# Use case: Sentinel-1 ARD on a small area 

Earth Data Hub offers an innovative and super-efficient way to access data.

Here we present how to best access the service in one of the simplest use cases.

## Setup the environment

**If you haven't done it already, follow the [Getting started notebook](./00-getting-started.ipynb) to setup your environment and DestinE credentials.**

## Download 1 year of Sentinel-1 radiometrically corrected images on a small area

Our use case is to compute various statistice of Sentinel-1 radiometrically corrected images over a period of time, e.g. over 1 year or 31 accquisition dates. Note that we will be using the Sentinel-1 ARD datasets over Rome, Italy, acquired with relative orbit 117 and projected in the 33 north UTM zone.
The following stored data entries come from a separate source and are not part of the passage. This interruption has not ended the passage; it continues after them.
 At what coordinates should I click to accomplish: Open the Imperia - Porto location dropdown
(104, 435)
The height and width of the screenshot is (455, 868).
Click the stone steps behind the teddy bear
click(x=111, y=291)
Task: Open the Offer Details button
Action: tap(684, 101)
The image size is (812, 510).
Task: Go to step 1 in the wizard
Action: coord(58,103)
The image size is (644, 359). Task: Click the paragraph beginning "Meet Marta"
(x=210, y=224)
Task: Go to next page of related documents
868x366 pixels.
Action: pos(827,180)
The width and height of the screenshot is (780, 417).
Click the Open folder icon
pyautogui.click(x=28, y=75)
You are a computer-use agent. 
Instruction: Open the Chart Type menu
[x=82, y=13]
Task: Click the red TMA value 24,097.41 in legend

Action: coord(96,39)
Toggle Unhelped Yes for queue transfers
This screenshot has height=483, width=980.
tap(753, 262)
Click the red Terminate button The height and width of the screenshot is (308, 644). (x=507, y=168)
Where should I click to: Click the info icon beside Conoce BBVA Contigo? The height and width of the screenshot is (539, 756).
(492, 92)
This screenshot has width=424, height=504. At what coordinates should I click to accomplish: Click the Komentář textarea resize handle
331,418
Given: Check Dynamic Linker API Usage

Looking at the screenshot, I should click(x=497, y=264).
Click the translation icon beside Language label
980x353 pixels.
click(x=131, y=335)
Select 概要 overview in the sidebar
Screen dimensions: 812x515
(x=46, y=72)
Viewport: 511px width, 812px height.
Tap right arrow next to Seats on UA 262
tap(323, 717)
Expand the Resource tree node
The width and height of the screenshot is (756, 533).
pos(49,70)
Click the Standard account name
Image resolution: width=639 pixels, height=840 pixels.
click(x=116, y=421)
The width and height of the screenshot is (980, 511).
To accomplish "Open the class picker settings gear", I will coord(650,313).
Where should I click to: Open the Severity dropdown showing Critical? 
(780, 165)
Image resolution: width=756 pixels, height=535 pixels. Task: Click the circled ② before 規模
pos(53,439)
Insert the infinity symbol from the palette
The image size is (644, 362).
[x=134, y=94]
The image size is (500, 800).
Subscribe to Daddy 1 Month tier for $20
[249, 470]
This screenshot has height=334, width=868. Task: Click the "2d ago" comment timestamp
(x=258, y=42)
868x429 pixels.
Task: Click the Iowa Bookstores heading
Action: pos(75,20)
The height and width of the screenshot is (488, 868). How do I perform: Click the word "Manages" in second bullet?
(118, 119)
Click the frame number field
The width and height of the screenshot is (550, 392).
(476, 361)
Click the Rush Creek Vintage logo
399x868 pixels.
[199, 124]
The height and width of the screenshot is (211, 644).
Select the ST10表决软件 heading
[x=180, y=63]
The best practice for downloading data form the Earth Data Hub comprise the following steps:
1. open the dataset using the code snippet found on the page [Sentinel-1 ARD for relative orbit 117 on UTM 33N](https://earthdatahub.destine.eu/collections/sentinel-1-ard/datasets/IW-UTM-RO-italy-33N-117)
2. select the variable
3. select the area of interest (optionally alligning it on chunk boundaries)
4. select the time interval of interest
5. download the data to memory (with `.persist()` or `.compute()`)
6. save the data or compute the result in memory

### Open the dataset

The following assumes you set up the EDH Personal Access Token in your _netrc_ file.

In [None]:
import xarray as xr

s1_33n_117 = xr.open_dataset(
    "https://data.earthdatahub.destine.eu/sentinel-1-ard/IW-UTM-RO-italy-v0/Z33N/O117",
    storage_options={"client_kwargs": {"trust_env": True}},
    chunks={},
    engine="zarr",
    decode_coords="all",
)
s1_33n_117

### Select and prepare the variable

Note that all operation are lazy, that is are not applied to the whole 500GB of data, but are just recorded for later use. Download and computations are only done when requested.

In [None]:
nrb_vv_full = s1_33n_117.nrb.sel(polarization="VV")
nrb_vv_full

### Select the area of interest

For example we are interested in the area of Rome.

This a very convenient example as:
* it is a large enough area to be more interesting than a time-series of a single point,
* it is small enough to fit a single Zarr chunk, so the notebook can be run even with a slow internet connection,
* when plotted it is easy to identify even without adding coastlines and country borders that will make the notebook more complex.

In [None]:
aoi_selection = {
    "x": slice(265_000, 325_000),
    "y": slice(4_615_000, 4_665_000),
}
nrb_vv_aoi = nrb_vv_full.sel(aoi_selection)
nrb_vv_aoi

Note that the data size is not much smaller, we went from 3TB for global data to 3GB of our small area of interest.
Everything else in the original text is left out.